TASK DESCRIPTION:
Each record, minus any picture, should be returned exactly as written.
==============================
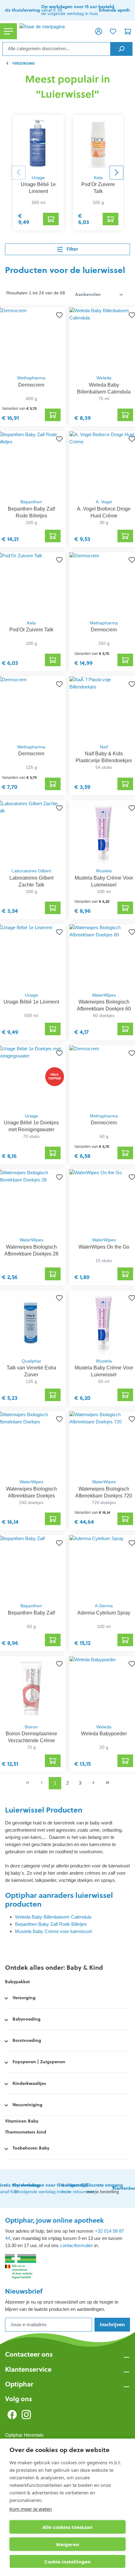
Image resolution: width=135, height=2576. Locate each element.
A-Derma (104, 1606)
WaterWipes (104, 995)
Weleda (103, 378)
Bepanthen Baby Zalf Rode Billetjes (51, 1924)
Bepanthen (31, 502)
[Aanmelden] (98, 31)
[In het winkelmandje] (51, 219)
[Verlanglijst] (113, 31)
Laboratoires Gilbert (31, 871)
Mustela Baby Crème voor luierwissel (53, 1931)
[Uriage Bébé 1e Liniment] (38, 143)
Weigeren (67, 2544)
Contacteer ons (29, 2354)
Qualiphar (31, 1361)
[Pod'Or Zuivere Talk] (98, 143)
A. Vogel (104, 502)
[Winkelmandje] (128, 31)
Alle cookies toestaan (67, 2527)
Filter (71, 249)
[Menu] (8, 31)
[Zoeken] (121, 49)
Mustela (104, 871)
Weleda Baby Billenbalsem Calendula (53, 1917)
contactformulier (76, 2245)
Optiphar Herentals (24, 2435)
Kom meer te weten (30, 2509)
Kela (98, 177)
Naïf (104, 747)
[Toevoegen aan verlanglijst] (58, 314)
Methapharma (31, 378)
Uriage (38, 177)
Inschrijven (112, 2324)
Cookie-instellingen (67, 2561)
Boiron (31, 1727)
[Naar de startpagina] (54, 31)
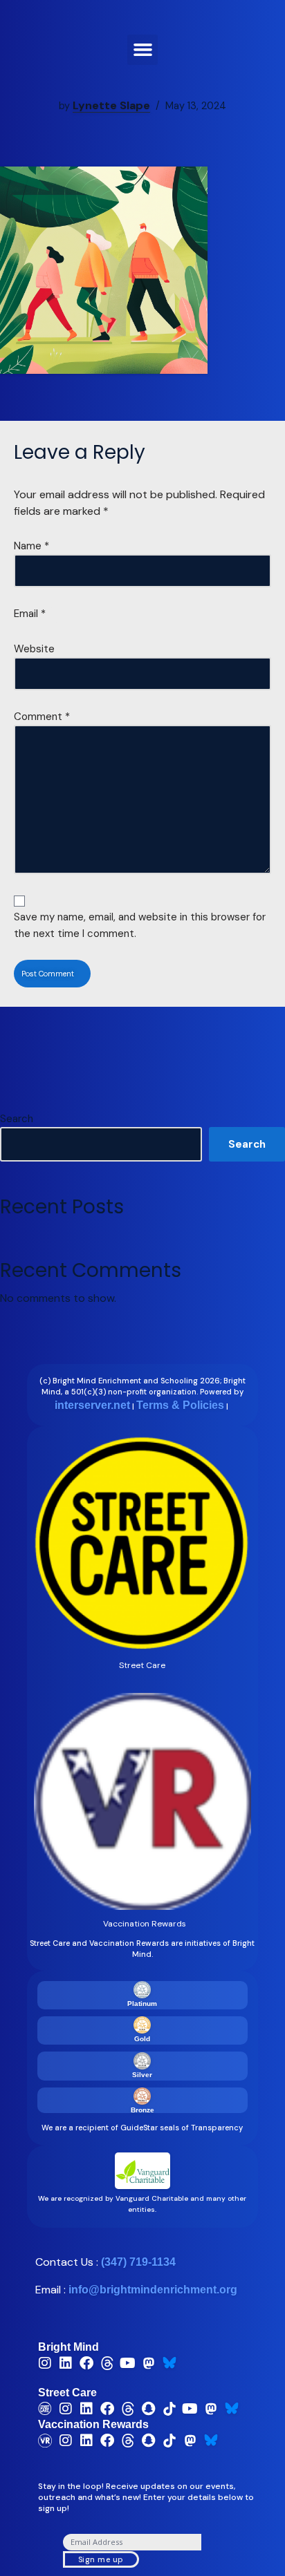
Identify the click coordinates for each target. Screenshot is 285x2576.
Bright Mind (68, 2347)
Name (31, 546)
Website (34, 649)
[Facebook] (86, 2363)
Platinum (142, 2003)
==============================
ANSWER BOX:
Image resolution: width=135, height=2576. Locate each element.
A-Derma (104, 1606)
WaterWipes (104, 995)
Weleda (103, 378)
Bepanthen Baby Zalf Rode Billetjes (51, 1924)
Bepanthen (31, 502)
[Aanmelden] (98, 31)
[In het winkelmandje] (51, 219)
[Verlanglijst] (113, 31)
Laboratoires Gilbert (31, 871)
Mustela Baby Crème voor luierwissel (53, 1931)
[Uriage Bébé 1e Liniment] (38, 143)
Weigeren (67, 2544)
Contacteer ons (29, 2354)
Qualiphar (31, 1361)
[Pod'Or Zuivere Talk] (98, 143)
A. Vogel (104, 502)
[Winkelmandje] (128, 31)
Alle cookies toestaan (67, 2527)
Filter (71, 249)
[Menu] (8, 31)
[Zoeken] (121, 49)
Mustela (104, 871)
Weleda Baby Billenbalsem Calendula (53, 1917)
contactformulier (76, 2245)
Optiphar Herentals (24, 2435)
Kom meer te weten (30, 2509)
Kela (98, 177)
Naïf (104, 747)
[Toevoegen aan verlanglijst] (58, 314)
Methapharma (31, 378)
Uriage (38, 177)
Inschrijven (112, 2324)
Cookie-instellingen (67, 2561)
Boiron (31, 1727)
[Naar de startpagina] (54, 31)
Identify the click coordinates for each target. Screenshot is 285x2576.
Bright Mind (68, 2347)
Name (31, 546)
Website (34, 649)
[Facebook] (86, 2363)
Platinum (142, 2003)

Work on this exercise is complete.